— Reading text —
The MLK Scholarship was established to recognize and assist a USF student who best represents the ideals and philosophies of Dr. Martin Luther King Jr. Recipients demonstrate academic excellence, community spirit and articulate their passion and desire to be a positive force at USF.

Student Karen Ruiz- Ayala (Photo courtesy of Ruiz-Ayala)
Student Karen Ruiz- Ayala (Photo courtesy of Ruiz-Ayala)

“It’s a great honor to receive this award,” Ruiz-Ayala said. “I take pride in the fact that I am doing something worthwhile with my time and am helping others, both now with my volunteer work and in the future with my career in public health. Furthermore, this scholarship will help me, financially, to continue my education. Every dollar I earn through scholarship is another minute that I can put toward studying instead of working.”

During her award application process, Ruiz-Ayala, a Dean’s List student with a 3.93 GPA, had to demonstrate academic achievement. She also discussed her volunteer activities, which has included working as a tutor during school closures to provide additional support to students with math, reading and writing. As a board member of the COPH’s Activist Lab, she also works daily on being an advocate for major areas of public health.

Ruiz-Ayala is pursuing her BSPH with a dual specialization in infection control and global health.

She says that her public health passion is its history.

“Although there will always be the shiny new breakthrough, I think it’s important that we appreciate what the past has given us. In addition to general public health history, I am very interested in the history of infectious diseases,” she said. “My first exposure to public health and infectious diseases was reading “The Hot Zone: A Terrifying True Story,” by Richard Preston. I hope to be able to do more research and foster my love for public health history as I go forward.”

After her expected Fall 2021 graduation, Ruiz-Ayala is planning on continuing her education as a graduate student at USF. She would eventually like to earn a MPH with a combined concentration in epidemiology and global communicable diseases at the COPH.

“Ultimately, I would like to work with infectious diseases, particularly novel and reemerging infectious diseases, whether that be in a lab or through research,” she said. “I have always been fascinated by how outbreaks can cause so much damage and, in some cases, change the course of history. My goal is the same as most people who get into public health, to make the world a safer and healthier place.”

— Your goal —
From the scholarship article, list every specialization or concentration named for Ruiz-Ayala's current BSPH and her planned MPH.

— Information shown —

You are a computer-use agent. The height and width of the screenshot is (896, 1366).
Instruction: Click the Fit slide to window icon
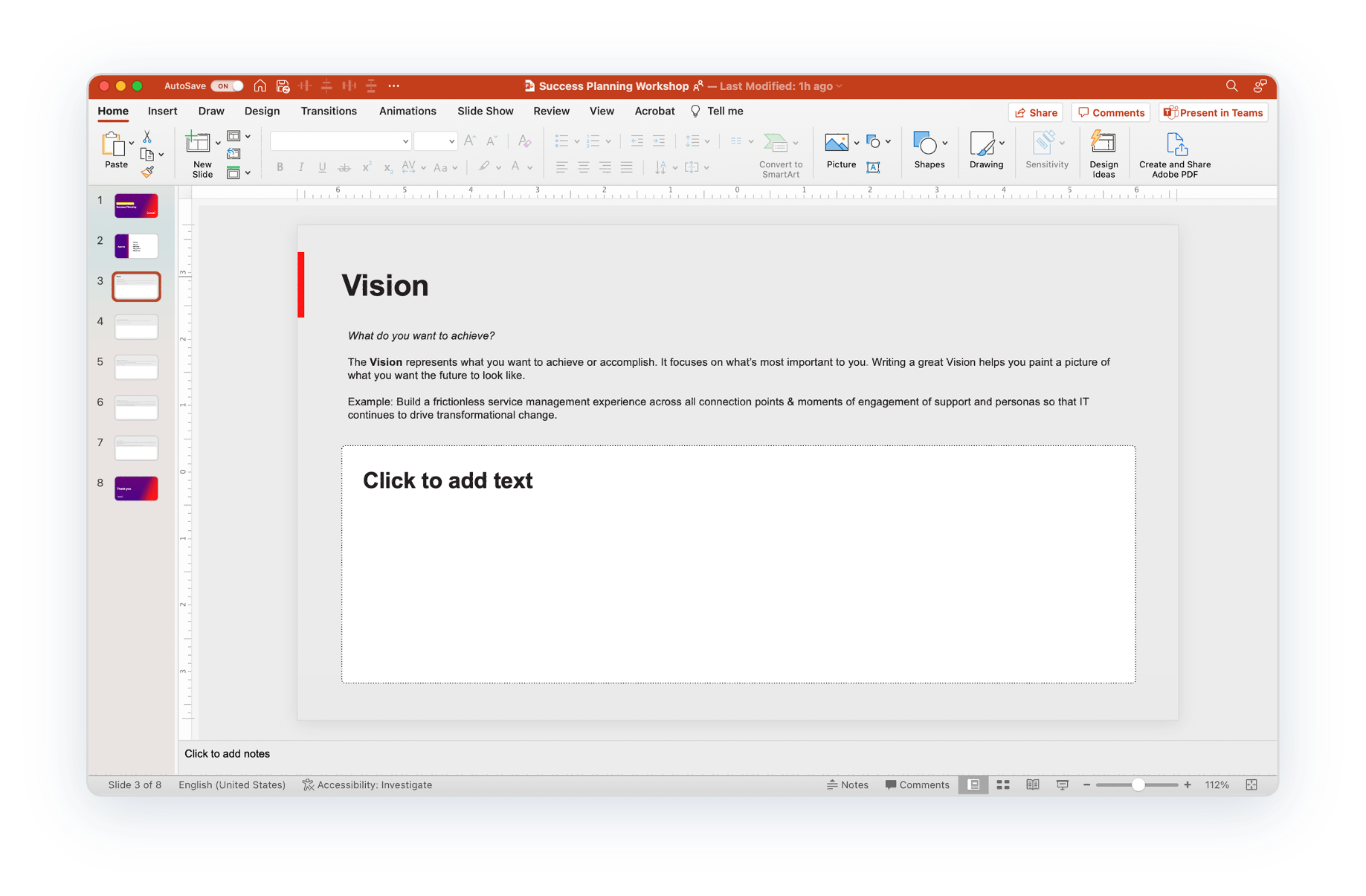[1251, 784]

— Final answer —
- Infection control (BSPH)
- Global health (BSPH)
- Epidemiology (MPH)
- Global communicable diseases (MPH)